Pricing isn’t everything — but neither is Internet Essentials

Let’s take it from the top. Of course low prices alone aren’t enough to get every single person online. Free Press has long argued that the digital divide doesn’t have a single silver-bullet solution. In fact, virtually no one is arguing that pricing is the key to everything.

But affordability does matter, particularly to low-income communities and communities of color. If you spend some time observing the policy conversations around the digital divide in D.C., you’ll quickly see that concerns around rural-broadband deployment and mapping dominate, while affordability remains a distant afterthought.

Pricing still doesn’t receive enough attention from policymakers and commentators, especially considering that only 56% of low-income households (i.e., those with annual family incomes below $20,000) have broadband at home. The digital divide disproportionately harms low-income communities and people of color, who are also more likely to report that they would subscribe to broadband at a lower price.

Yet the authors complain that "[l]owering the monthly cost to $10 still didn't get everybody online.” But the study doesn’t evaluate a universally available $10 tier — it evaluates Comcast’s IE program, which comes with its own unique limitations and barriers. During the study period, families could qualify for IE only if they had school-age children on free or reduced-price school lunches, and had not subscribed to any Comcast internet service within 90 days, and had no recent outstanding debt with Comcast.

The study fails to take these extra qualification steps into account. It’s likely that at least some of the low-income people the study considers “eligible” but who did not get connected were actually ineligible because they had outstanding debt, or had paid for Comcast service sometime in the past three months. IE program applicants also have to jump through extra logistical hoops — assembling and filing paperwork to prove their eligibility.

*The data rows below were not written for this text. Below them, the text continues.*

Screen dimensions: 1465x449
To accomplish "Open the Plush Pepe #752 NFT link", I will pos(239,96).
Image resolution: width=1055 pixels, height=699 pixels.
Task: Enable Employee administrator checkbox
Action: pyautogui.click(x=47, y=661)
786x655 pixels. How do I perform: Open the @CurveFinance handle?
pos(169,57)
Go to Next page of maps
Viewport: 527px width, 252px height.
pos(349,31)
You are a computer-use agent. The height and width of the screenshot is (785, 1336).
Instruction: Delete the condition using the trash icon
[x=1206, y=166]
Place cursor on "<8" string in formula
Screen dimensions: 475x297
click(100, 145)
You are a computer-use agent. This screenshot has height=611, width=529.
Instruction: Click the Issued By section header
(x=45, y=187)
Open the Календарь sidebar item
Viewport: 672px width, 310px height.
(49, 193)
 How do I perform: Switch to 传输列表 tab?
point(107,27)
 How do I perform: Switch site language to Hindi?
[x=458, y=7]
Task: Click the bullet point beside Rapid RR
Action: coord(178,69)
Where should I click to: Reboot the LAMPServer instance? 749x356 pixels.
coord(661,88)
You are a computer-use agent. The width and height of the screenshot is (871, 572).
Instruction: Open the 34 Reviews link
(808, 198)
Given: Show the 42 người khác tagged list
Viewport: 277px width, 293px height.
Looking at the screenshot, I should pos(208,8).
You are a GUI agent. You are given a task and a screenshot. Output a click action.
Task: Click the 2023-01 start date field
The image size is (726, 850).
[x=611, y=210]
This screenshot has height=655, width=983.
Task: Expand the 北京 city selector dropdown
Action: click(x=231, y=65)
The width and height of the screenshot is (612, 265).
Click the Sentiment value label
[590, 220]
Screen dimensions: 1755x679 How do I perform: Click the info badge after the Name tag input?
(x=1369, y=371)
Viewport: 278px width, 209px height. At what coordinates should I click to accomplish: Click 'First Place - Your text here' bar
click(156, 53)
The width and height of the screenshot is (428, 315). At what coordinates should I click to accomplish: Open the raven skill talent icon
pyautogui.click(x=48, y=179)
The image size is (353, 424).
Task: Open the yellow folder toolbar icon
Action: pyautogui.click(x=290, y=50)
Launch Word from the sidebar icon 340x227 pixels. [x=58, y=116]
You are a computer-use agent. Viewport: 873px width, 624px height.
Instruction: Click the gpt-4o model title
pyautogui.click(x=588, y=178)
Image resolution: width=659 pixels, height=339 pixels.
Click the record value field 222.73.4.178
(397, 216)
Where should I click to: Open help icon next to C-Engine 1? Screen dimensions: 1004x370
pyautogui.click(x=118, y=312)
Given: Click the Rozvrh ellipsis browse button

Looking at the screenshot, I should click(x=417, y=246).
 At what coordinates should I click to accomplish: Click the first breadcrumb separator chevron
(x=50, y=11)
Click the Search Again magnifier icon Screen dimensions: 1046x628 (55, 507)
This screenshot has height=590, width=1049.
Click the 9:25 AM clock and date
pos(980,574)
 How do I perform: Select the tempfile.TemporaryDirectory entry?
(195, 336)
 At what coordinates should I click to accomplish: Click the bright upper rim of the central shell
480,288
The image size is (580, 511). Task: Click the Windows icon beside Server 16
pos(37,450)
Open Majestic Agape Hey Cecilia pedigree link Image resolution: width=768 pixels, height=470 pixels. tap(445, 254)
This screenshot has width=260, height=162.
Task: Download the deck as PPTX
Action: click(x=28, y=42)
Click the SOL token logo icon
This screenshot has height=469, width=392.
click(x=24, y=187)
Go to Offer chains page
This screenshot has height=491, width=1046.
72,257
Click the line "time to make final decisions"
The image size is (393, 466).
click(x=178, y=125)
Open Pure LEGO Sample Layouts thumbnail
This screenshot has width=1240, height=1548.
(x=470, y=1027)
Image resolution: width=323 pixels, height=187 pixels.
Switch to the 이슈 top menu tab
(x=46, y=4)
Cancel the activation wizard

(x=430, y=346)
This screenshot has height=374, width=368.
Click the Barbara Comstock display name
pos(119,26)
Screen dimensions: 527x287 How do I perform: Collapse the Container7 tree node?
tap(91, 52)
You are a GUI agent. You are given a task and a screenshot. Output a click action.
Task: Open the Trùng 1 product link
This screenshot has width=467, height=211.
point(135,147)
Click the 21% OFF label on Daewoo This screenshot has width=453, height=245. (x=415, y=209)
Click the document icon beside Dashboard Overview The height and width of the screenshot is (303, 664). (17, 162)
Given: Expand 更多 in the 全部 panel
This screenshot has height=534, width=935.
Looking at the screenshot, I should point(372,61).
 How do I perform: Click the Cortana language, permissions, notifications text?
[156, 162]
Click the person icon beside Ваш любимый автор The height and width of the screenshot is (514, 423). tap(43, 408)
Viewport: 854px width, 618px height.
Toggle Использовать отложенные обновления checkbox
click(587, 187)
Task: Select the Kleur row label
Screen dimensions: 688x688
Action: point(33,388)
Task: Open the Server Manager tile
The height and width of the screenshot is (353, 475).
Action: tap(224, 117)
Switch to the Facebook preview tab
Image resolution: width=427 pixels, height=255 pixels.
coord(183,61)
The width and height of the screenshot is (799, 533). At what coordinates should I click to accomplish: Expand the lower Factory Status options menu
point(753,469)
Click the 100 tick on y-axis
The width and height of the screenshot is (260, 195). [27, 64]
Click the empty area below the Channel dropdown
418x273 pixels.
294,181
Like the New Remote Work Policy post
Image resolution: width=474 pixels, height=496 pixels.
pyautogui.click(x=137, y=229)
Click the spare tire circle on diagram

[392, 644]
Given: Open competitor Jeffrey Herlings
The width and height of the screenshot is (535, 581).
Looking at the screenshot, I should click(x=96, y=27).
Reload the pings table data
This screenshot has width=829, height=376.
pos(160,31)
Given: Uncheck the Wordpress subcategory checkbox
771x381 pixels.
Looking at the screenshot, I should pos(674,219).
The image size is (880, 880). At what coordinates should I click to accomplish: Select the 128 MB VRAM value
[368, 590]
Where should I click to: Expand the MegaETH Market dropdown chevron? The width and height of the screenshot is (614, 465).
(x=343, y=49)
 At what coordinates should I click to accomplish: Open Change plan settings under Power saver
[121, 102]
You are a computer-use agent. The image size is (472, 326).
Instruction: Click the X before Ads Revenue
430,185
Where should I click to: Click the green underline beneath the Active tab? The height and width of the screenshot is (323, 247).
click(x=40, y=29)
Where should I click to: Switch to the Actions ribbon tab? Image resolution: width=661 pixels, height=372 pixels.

That’s an especially heavy burden on people who may already work multiple jobs and struggle to get food on the table, all for what might amount to as little as a $15 savings on a sluggish entry-level internet-service tier.

Affordable prices make a big difference

But even with all of these additional (and unaccounted for) barriers, the study suggests that the IE program has actually played a major role in boosting broadband adoption for qualifying low-income families.

Between 2011–2015, home-broadband adoption by the eligible population living in areas covered by Comcast’s IE service increased by 10.2 percentage points. The same population, in non-Comcast territory, saw adoption increase by only 5.7 percent. Using statistical techniques that are designed to isolate IE’s impact, the study concludes that nearly two-thirds of the increase in qualifying low-income adoption in Comcast’s service area was directly attributable to families taking advantage of its $10 program.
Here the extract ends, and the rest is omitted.